CONSEGNA:
Per favore, indica se ciascuna affermazione concorda con l'intervista a Pietro Orlandi riportata qui sotto, rispondendo sì o no e citando tra virgolette le parole esatte dell'intervista che lo stabiliscono. 1. Orlandi ritiene che il documento sia opera di mitomani. 2. Orlandi dice di aver già parlato in passato dei rapporti tra il Vaticano e le istituzioni inglesi sulla vicenda della sorella. 3. Orlandi spera di avere le prove per l'inizio della commissione parlamentare.

TESTO DI PARTENZA:
%%

Pietro Orlandi, lei crede che Emanuela, una volta rapita, sia stata portata a Londra?
Ciò che c’è scritto in quel documento è vero, ne sono abbastanza convinto. Non è opera di mitomani come hanno voluto far credere appellandosi a dei dettagli (in una lettera ci si riferisce agli arcivescovi con “riverita” anziché “reverendissima”, nda). Quando fu bollato come falso, io ho continuato le mie indagini e sono entrato in possesso di documenti in cui ci sono riscontri che mi dicono che quanto c’è scritto in quei fogli è vero. Alcune persone, in contatto con personalità della Chiesa Anglicana, mi hanno detto delle cose in relazione alla presenza di Emanuela a Londra. Non l’ho mai detto prima d’ora, ci sono delle relazioni tra personaggi di alto livello del Vaticano e le istituzioni inglesi sulla questione di mia sorella. Prima di renderli pubblici, alla mercè di tutti, devo trovare un modo per dimostrarne l’autenticità in maniera assoluta, così da proteggerli dalle accuse di chi vorrebbe delegittimarli. Ho fatto errori in passato che non ripeterò. Spero di avere le prove per quando inizierà la commissione parlamentare.

%%

ESTRATTO DATI:
%%

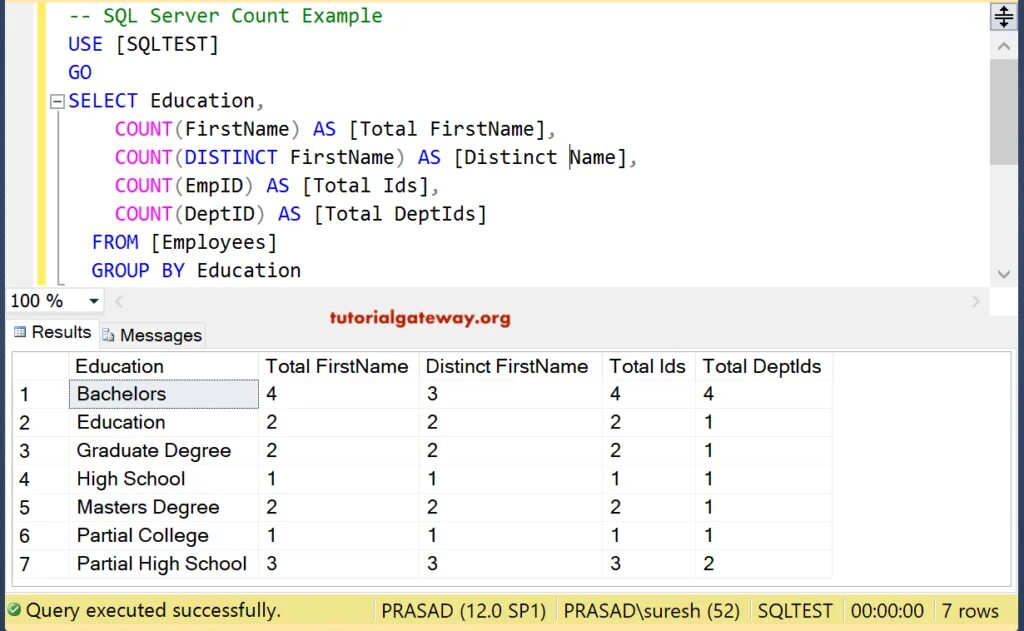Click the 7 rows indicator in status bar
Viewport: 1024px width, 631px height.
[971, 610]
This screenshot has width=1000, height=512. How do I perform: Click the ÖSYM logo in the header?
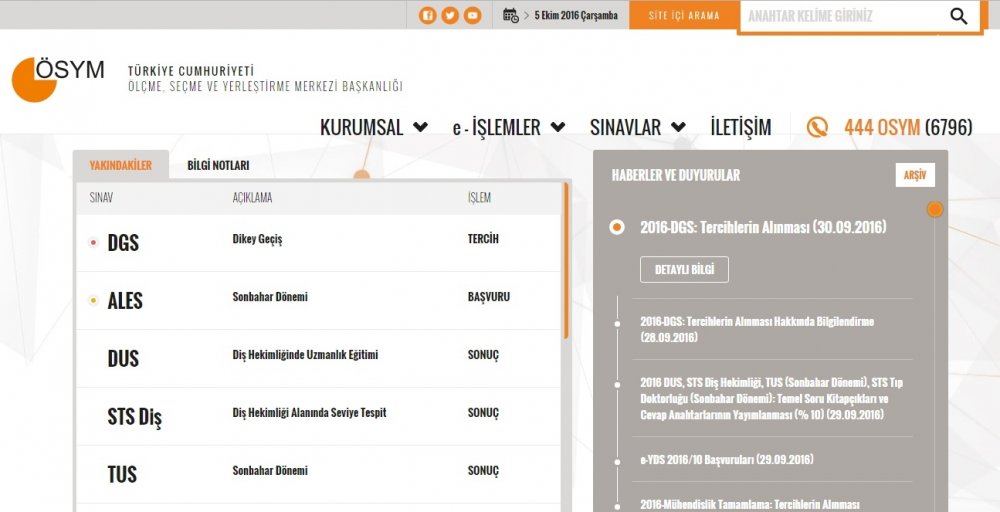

%%
%%

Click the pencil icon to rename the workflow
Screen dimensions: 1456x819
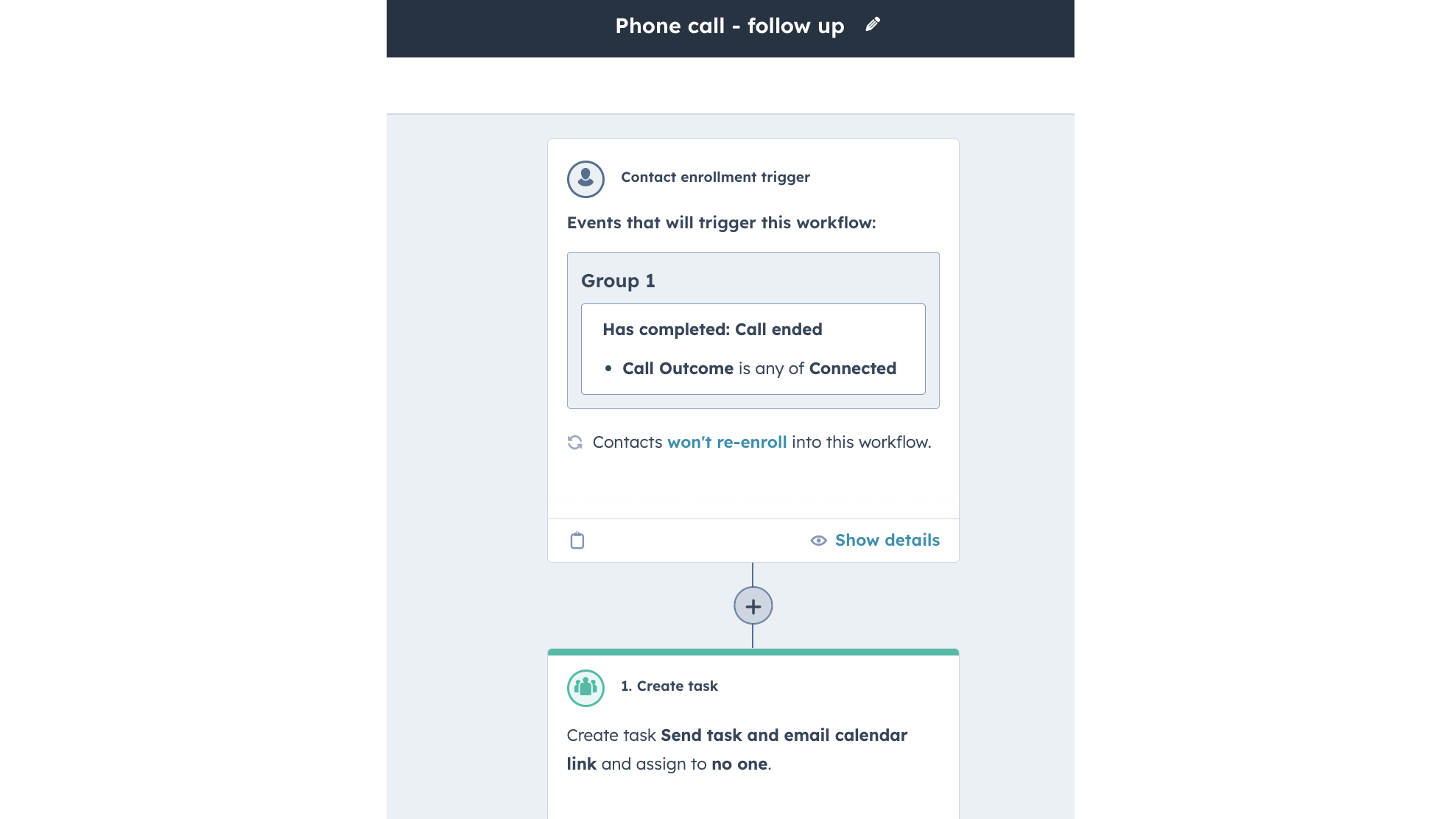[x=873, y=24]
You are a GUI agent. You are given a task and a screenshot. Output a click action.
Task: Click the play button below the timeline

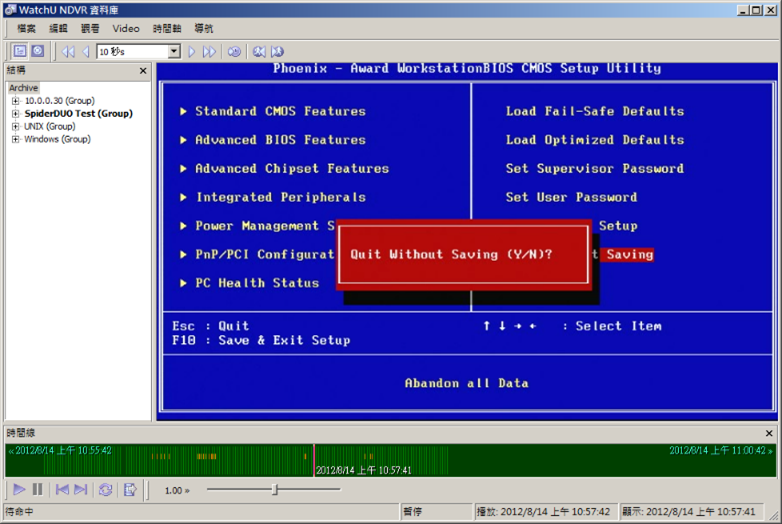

%%

RISPOSTA:
1. No: "Non è opera di mitomani come hanno voluto far credere appellandosi a dei dettagli"
2. No: "Non l’ho mai detto prima d’ora"
3. Sì: "Spero di avere le prove per quando inizierà la commissione parlamentare."